• TEXT EXCERPT
########

In the binary system V404 Cygni, a stream of gas from a star much like the sun flows toward a 10 solar mass black hole. Instead of spiraling toward the black hole, the gas accumulates in an accretion disk around it. Every couple of decades, the disk switches into a state that sends the gas rushing inward, starting a new outburst.

On June 15, just before 2:32 p.m. EDT, a NASA satellite detected a rising tide of high-energy X-rays from the constellation Cygnus. About 10 minutes later, a Japanese experiment on the International Space Station (ISS) also picked up the flare.

The outburst came from V404 Cygni, a binary system located about 8,000 light-years away that contains a black hole. Every couple of decades the black hole fires up in an outburst of high-energy light, becoming an X-ray nova. Until now, it had been slumbering since 1989.

An X-ray nova is a bright, short-lived X-ray source that reaches peak intensity in a few days and then fades out over a period of weeks or months. The outburst occurs when stored gas abruptly rushes toward a neutron star or black hole. By studying the patterns of the X-rays produced, astronomers can determine the kind of object at the heart of the eruption.

########

• AVAILABLE DATA
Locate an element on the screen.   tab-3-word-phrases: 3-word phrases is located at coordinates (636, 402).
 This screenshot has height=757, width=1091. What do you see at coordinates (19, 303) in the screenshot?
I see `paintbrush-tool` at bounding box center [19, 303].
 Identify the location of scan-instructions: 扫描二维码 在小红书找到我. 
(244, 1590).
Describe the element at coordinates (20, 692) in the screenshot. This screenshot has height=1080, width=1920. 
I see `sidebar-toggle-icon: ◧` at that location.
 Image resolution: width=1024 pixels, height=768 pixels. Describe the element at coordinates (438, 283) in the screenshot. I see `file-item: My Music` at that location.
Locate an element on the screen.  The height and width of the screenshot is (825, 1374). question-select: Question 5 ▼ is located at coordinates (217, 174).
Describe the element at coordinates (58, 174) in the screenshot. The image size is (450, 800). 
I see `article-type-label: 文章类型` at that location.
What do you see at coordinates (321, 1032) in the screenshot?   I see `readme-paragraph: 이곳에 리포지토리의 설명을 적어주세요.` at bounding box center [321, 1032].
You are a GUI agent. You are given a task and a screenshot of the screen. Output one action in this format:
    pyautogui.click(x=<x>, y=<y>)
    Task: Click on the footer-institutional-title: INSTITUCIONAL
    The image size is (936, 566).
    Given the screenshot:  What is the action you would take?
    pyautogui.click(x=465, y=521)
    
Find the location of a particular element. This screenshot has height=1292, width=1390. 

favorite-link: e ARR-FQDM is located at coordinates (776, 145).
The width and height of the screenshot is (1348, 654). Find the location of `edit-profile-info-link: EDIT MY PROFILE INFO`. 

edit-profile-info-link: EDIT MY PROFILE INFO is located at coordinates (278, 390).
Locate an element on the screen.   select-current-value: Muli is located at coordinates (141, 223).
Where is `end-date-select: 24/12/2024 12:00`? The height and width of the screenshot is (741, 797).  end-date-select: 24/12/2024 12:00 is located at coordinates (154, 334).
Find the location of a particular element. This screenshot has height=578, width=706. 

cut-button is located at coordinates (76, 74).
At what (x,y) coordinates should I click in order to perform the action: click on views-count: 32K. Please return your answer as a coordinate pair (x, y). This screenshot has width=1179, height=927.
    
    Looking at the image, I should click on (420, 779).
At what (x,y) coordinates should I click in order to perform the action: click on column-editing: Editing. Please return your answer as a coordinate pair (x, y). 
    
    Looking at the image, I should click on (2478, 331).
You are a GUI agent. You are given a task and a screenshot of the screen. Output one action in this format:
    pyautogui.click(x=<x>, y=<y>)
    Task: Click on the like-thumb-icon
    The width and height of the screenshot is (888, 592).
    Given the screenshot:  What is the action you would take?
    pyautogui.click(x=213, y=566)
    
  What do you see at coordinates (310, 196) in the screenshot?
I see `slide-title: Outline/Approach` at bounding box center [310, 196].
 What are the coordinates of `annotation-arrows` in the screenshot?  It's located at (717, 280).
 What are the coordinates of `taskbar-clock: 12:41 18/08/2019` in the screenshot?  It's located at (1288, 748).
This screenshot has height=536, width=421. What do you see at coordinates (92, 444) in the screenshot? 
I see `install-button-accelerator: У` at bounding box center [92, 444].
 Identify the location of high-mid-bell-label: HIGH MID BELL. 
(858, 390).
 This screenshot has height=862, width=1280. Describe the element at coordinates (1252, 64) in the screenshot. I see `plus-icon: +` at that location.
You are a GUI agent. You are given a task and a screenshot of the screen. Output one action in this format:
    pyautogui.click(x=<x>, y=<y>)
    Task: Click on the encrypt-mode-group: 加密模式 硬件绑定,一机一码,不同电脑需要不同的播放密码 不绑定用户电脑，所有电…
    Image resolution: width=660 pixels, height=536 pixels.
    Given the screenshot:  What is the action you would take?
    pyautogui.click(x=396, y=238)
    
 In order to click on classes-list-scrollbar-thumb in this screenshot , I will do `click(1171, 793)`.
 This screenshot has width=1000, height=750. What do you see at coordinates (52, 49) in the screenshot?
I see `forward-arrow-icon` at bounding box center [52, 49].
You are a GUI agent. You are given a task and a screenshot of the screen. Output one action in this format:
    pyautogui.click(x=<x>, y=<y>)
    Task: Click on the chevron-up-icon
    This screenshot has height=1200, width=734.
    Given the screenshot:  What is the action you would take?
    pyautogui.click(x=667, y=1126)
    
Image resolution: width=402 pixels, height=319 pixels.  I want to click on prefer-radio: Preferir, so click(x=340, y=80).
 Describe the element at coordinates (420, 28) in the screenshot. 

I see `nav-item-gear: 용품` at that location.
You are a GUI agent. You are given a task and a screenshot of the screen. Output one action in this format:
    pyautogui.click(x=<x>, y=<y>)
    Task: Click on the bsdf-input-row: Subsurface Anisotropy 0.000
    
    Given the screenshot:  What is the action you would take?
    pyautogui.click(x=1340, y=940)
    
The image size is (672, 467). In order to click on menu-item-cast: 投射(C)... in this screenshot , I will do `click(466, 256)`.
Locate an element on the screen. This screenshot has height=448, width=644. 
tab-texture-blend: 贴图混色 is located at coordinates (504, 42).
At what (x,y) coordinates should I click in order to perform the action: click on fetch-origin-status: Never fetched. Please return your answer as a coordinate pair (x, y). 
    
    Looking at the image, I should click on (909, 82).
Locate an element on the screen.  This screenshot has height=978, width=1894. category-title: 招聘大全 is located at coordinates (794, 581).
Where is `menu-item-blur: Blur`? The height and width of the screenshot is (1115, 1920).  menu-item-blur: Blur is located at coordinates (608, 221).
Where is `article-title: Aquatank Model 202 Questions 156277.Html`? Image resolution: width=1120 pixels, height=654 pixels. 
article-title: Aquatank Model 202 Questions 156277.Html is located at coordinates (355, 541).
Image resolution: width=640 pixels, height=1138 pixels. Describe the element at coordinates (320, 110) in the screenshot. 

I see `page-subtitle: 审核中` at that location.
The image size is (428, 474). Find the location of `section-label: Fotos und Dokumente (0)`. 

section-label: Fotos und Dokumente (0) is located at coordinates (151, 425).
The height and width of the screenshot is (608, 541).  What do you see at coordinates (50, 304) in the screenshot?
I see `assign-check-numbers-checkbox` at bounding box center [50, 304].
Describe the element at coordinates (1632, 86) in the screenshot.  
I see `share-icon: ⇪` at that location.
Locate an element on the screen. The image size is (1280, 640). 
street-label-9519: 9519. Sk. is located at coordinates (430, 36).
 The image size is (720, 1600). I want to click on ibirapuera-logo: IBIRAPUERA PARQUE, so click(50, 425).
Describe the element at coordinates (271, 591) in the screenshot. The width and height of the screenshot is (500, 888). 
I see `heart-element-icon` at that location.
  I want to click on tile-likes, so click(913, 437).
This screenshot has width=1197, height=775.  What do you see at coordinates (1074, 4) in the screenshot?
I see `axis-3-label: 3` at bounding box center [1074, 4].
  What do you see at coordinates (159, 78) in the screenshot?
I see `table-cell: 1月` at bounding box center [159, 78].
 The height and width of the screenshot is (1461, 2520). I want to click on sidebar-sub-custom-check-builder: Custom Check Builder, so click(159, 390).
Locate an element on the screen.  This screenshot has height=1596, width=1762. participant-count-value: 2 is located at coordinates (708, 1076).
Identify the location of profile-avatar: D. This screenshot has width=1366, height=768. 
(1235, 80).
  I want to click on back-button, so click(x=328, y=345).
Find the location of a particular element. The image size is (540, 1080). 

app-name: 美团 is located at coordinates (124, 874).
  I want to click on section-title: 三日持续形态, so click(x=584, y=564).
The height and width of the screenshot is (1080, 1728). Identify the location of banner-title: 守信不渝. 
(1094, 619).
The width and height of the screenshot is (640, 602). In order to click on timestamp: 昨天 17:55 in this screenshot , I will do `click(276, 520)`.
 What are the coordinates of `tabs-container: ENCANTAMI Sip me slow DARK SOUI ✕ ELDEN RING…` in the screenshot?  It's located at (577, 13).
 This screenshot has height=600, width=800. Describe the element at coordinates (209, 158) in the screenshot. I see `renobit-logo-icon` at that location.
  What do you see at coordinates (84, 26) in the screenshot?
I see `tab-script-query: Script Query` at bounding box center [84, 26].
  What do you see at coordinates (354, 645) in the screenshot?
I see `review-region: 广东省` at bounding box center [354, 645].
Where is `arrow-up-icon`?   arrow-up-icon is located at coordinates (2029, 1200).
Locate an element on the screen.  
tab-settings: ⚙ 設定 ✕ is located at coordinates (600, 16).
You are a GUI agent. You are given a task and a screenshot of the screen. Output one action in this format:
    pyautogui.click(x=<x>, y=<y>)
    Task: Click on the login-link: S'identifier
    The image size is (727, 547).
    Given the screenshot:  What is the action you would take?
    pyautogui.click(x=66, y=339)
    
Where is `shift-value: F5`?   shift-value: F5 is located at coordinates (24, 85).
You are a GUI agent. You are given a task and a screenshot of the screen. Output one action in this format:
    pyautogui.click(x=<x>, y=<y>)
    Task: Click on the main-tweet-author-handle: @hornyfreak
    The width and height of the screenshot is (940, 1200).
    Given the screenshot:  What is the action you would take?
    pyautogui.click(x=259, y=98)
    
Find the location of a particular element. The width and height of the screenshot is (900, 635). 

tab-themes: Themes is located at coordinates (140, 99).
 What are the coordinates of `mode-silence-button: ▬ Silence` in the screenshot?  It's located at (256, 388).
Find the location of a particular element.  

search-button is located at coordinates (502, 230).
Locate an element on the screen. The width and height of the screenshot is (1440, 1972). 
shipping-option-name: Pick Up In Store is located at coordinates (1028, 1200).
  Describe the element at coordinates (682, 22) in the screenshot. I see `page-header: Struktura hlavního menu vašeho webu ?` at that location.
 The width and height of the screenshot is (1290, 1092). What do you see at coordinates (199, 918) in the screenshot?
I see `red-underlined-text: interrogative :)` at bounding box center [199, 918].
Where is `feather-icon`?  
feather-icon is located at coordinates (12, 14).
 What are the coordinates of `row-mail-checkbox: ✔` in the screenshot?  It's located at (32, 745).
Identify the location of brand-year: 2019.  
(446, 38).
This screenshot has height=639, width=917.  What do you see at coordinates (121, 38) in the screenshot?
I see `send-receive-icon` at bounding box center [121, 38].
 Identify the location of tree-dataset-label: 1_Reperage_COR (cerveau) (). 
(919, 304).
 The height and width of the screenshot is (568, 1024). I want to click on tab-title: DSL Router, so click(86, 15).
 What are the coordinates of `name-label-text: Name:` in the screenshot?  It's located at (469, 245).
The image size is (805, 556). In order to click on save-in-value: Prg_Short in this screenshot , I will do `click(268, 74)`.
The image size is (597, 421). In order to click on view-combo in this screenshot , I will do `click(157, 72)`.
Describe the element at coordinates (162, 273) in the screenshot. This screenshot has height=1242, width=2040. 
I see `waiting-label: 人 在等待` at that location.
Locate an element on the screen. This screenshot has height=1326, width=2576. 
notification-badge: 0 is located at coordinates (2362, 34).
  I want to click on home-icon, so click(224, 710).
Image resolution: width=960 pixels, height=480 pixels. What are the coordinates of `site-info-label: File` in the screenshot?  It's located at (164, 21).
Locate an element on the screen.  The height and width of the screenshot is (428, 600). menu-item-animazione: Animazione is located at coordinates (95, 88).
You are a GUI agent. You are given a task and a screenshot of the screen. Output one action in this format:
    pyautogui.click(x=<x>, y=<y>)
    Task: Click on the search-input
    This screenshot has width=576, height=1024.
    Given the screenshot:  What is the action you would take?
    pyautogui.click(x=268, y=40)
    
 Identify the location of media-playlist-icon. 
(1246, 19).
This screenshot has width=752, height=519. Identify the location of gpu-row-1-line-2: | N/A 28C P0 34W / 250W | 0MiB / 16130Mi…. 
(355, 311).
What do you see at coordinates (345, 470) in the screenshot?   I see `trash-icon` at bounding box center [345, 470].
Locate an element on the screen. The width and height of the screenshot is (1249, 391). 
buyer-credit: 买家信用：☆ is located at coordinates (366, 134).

########

• PARTS OF THE EXERCISE
A: In the V404 Cygni passage, rewrite everything from "On June 15, just" down to "up the flare.", putting "spacecraft" wherever "satellite" appears.
B: Which lines of the listing contain the string "particular"? Copy each of them out, treating the match as case-sensitive.

• ANSWERS BY ITEM
A:
On June 15, just before 2:32 p.m. EDT, a NASA spacecraft detected a rising tide of high-energy X-rays from the constellation Cygnus. About 10 minutes later, a Japanese experiment on the International Space Station (ISS) also picked up the flare.

B:
Find the location of a particular element. This screenshot has height=1292, width=1390. 
Find the location of a particular element. This screenshot has height=578, width=706. 
Find the location of a particular element. The image size is (540, 1080). 
Find the location of a particular element. The width and height of the screenshot is (900, 635). 
Find the location of a particular element.  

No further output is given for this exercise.